Sample travel photos

photo

ABOVE: The Piazzetta in Venice, Italy, photographed with the Olympus Zuiko 8mm f/3.5 fisheye lens on an Olympus Evolt E-510 DSLR.

Also see: Fisheye Venice at Venice for Visitors

Fisheye lenses are often regarded as one-trick ponies, and traditional circular fisheyes may fall under the heading of "gimmick lenses." However, a full-frame fisheye lens such as the Olympus Zuiko 8mm f/3.5 fisheye can be extremely useful--and versatile--for travel photography. In certain applications, it offers advantages over conventional rectilinear wide-angle lenses:

  • A fisheye lens has an extremely wide field of view (up to 180 degrees), making it possible to photograph buildings and other large subjects in tight quarters.

  • The curvature of a fisheye view can be used to emphasize or de-emphasize parts of a scene. (Some critics might prefer to use the word "distortion," but all wide-angle lenses, whether rectilinear or fisheye, introduce distortion--they just distort the scene in different ways.)

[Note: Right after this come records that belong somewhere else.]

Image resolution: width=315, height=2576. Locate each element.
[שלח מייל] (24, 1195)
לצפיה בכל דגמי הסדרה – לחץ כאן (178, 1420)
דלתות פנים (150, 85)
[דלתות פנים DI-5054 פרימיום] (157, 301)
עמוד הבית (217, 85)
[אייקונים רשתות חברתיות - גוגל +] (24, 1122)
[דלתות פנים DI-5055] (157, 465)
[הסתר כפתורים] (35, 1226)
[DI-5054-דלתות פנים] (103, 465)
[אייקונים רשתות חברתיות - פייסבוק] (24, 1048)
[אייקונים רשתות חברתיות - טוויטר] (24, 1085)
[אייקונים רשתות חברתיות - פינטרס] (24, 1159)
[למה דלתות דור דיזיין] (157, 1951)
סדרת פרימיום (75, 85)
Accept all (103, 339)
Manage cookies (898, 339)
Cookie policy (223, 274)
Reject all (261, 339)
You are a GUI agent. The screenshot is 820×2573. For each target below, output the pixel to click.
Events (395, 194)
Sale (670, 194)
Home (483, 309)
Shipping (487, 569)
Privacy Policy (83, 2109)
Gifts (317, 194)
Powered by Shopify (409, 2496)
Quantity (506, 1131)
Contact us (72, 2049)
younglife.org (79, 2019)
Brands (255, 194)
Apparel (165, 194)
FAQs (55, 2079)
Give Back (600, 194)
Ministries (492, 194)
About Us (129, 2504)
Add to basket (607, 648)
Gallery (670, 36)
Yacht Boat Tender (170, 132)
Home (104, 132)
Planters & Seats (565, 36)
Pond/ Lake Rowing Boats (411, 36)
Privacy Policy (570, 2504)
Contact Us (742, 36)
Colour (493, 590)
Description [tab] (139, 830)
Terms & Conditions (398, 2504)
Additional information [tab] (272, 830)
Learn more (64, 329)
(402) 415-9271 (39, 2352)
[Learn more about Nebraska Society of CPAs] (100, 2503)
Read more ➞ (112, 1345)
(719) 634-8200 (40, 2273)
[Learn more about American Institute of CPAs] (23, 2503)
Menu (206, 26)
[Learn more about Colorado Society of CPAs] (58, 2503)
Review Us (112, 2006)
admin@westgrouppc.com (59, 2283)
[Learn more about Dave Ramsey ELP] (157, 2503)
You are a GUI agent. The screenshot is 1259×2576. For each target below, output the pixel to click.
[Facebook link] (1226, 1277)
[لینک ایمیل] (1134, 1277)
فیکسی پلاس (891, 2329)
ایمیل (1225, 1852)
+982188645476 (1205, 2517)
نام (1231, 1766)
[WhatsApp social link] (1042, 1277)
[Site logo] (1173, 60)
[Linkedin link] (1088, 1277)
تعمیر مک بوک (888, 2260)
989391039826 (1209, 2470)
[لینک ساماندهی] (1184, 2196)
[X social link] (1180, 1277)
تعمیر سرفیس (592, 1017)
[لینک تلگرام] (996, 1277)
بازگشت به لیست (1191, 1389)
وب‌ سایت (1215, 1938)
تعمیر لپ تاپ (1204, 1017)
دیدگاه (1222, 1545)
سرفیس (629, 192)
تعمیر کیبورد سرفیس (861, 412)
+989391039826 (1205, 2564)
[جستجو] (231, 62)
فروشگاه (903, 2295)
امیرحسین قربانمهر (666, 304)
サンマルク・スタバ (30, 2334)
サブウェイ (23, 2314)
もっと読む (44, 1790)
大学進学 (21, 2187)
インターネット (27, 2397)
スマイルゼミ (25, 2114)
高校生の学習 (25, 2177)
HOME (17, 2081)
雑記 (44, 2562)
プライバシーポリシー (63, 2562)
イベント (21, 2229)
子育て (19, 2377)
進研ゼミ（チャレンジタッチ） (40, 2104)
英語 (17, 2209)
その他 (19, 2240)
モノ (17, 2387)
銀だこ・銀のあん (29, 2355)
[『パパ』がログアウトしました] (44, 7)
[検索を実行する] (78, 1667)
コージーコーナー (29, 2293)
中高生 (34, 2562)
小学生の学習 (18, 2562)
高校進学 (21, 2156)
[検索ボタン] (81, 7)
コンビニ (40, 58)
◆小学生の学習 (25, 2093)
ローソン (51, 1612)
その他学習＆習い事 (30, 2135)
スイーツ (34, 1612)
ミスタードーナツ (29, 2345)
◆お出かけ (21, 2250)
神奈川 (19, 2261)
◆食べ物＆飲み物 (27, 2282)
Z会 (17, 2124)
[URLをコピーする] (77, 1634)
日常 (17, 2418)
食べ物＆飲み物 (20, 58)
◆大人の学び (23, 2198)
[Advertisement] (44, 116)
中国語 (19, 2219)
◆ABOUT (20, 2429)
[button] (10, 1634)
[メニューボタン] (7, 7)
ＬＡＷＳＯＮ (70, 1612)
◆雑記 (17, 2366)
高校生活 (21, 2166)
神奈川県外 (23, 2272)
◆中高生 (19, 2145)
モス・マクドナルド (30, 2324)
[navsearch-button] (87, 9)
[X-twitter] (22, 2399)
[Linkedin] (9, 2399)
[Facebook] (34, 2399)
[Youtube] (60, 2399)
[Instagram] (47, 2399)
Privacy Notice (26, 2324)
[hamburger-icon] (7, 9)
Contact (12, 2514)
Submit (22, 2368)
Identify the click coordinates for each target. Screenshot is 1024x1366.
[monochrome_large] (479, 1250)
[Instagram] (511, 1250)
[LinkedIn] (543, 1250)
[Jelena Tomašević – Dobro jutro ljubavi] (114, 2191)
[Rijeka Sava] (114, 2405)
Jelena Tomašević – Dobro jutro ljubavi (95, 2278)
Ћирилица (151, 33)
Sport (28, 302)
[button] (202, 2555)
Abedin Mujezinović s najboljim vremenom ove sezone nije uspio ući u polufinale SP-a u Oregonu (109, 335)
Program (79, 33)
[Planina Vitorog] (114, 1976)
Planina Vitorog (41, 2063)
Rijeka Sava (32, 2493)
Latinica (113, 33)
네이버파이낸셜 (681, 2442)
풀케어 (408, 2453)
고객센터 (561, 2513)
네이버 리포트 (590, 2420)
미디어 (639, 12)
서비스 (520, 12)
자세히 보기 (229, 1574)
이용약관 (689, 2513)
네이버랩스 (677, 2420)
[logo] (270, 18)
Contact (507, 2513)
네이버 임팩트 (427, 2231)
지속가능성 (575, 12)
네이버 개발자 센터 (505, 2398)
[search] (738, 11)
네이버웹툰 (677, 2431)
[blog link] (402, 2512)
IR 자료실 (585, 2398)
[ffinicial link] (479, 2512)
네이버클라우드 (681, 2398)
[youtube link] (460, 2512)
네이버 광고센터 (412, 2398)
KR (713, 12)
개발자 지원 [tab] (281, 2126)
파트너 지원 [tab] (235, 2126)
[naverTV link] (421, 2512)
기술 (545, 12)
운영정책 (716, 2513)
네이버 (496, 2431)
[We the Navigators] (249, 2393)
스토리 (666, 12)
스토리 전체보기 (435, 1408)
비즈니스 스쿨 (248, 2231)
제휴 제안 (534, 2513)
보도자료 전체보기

  • Fisheye lenses tend to be smaller, lighter, and less expensive than today's popular rectilinear wide-angle zoom lenses, and some of them--such as the Olympus Zuiko 8mm--offer relatively wide apertures that can be useful for building interiors where flash photography is forbidden or impractical.

On the following pages, you'll see examples of photos that were taken in Venice, Italy with the Olympus Zuiko 8mm f/3.5 fisheye lens, which I purchased (along with an Olympus Evolt E-510 DSLR camera) about a week before taking the pictures.

The images were saved in RAW format, and given minimal post-processing (mostly with automatic settings) in Adobe Photoshop Elements 5.0. I've reduced the images to a size of 600 x 450 pixels for ease of downloading and viewing. (Unlike the 275 x 186-pixel photo at the top of this page, the samples on the following pages have not been cropped.)

Note: I'm a travel writer and publisher, not a professional photographer, so please don't judge the lens by any photographic inadequacies that you may notice in the sample photos.